## How to complete this task
Reproduce only the lines that run from the line with "Expand the phone call options arrow" to the last line of the material, both ends included, exactly as they appear.

## Record excerpts
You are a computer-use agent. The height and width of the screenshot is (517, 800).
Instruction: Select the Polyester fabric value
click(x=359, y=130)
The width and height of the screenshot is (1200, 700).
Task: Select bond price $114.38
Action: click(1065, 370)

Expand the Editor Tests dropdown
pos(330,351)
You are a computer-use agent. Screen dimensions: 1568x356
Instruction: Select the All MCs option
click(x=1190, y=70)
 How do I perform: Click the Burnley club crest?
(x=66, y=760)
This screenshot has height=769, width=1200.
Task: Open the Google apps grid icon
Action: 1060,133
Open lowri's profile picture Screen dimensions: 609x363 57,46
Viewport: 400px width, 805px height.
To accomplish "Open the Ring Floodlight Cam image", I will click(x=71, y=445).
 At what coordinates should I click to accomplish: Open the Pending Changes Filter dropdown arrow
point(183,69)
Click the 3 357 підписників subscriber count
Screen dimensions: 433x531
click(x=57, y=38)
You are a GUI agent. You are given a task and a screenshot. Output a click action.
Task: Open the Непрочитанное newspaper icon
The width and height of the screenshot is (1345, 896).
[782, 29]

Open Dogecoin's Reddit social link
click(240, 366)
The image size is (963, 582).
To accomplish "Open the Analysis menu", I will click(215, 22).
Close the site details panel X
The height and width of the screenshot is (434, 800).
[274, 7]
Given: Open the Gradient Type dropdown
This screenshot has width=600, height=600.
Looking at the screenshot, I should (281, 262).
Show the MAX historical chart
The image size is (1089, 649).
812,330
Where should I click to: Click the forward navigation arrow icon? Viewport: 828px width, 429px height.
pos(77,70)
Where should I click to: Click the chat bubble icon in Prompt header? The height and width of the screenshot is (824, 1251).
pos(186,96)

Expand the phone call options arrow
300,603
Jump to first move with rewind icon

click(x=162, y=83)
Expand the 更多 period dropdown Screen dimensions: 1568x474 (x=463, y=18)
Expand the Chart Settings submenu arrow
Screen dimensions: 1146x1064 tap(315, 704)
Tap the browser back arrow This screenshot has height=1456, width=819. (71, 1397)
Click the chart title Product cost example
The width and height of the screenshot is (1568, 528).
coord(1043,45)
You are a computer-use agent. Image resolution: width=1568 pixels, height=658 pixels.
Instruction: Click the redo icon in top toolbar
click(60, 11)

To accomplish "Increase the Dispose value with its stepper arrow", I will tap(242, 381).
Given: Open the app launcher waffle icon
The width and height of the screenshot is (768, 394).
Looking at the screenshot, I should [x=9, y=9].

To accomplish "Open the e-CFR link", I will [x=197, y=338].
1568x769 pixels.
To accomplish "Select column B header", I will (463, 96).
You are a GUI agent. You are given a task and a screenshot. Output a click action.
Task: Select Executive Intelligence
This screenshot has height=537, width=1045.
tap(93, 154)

## Task result
Expand the phone call options arrow
300,603
Jump to first move with rewind icon

click(x=162, y=83)
Expand the 更多 period dropdown Screen dimensions: 1568x474 (x=463, y=18)
Expand the Chart Settings submenu arrow
Screen dimensions: 1146x1064 tap(315, 704)
Tap the browser back arrow This screenshot has height=1456, width=819. (71, 1397)
Click the chart title Product cost example
The width and height of the screenshot is (1568, 528).
coord(1043,45)
You are a computer-use agent. Image resolution: width=1568 pixels, height=658 pixels.
Instruction: Click the redo icon in top toolbar
click(60, 11)

To accomplish "Increase the Dispose value with its stepper arrow", I will tap(242, 381).
Given: Open the app launcher waffle icon
The width and height of the screenshot is (768, 394).
Looking at the screenshot, I should [x=9, y=9].

To accomplish "Open the e-CFR link", I will [x=197, y=338].
1568x769 pixels.
To accomplish "Select column B header", I will (463, 96).
You are a GUI agent. You are given a task and a screenshot. Output a click action.
Task: Select Executive Intelligence
This screenshot has height=537, width=1045.
tap(93, 154)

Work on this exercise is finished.